A operação regular do banco líbio pouco ou nada parecia interessar a Ricardo Salgado. O fundamental, como se constata numa ata da CE do BES de 20 de julho de 2021, era “obter as licenças específicas que permitissem ao Aman Bank concretizar importantes operações de trade finance”.

Para esse efeito, Pedro Homem propôs a contratação de verdadeiros especialistas em “processos que envolvam sanções internacionais”: os advogados londrinos da DLA Piper. Um escritório que se apresentava como possuindo “considerável experiência” em lidar com “questões bancárias confidenciais”, muito em concreto no que dizia respeito a sanções internacionais.

Ricardo Salgado tinha encontrado o parceiro perfeito para enfrentar os embates que se anteviam na era pós-Kadhafi.
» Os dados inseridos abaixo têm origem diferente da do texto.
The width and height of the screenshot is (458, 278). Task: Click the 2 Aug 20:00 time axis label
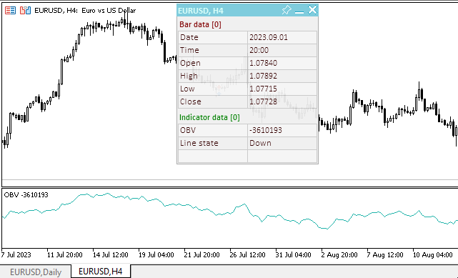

Ainda que fosse alto o preço a pagar pelas consultas: 550 libras [630 euros] por hora, segundo a proposta de orçamento que consultámos.

Este terá sido o último serviço prestado por Pedro Fernandes Homem em favor do banco líbio. A 26 de outubro, de acordo com a respetiva ata do BES, pediu a reforma e “o pagamento da distribuição dos resultados de 2010 do Aman Bank”.

Ficou estabelecido e registado na agenda de Ricardo Salgado a 22 de fevereiro de 2010 que Fernando Homem e Adel Dajani ficariam com quatro por cento das ações do Aman Bank e, naturalmente, com direito à respetiva parcela dos lucros distribuídos aos acionistas [Adele + P.FH – 4% equity (50/50) – dividendos x 4% - 4% resultado].

Nas respostas que nos enviou por escrito, Fernando Homem afirma não ter “conhecimento desta nota” e refere que a mesma não lhe “faz sentido”: “nunca a vi ou ouvi abordada, direta ou indiretamente”. De qualquer forma, recebeu pelo menos 437 mil euros através do saco azul do BES.

Entretanto, em Lisboa, Ricardo Salgado tratava de redirecionar a sua agenda política. Nos primeiros quatro meses que se seguiram à tomada de posse do Governo de Pedro Passos Coelho, que ocorreu a 21 de junho de 2011, o presidente do BES chamou ao seu gabinete sete dos 12 ministros que compunham o executivo. A luta estava para continuar (Expresso, texto do jornalista PAULO BARRIGA e ilustrações de MÓNICA DAMAS. Esta investigação foi feita em equipa com Pedro Coelho (SIC), Filipe Teles (Setenta e Quatro) e Micael Pereira (Expresso).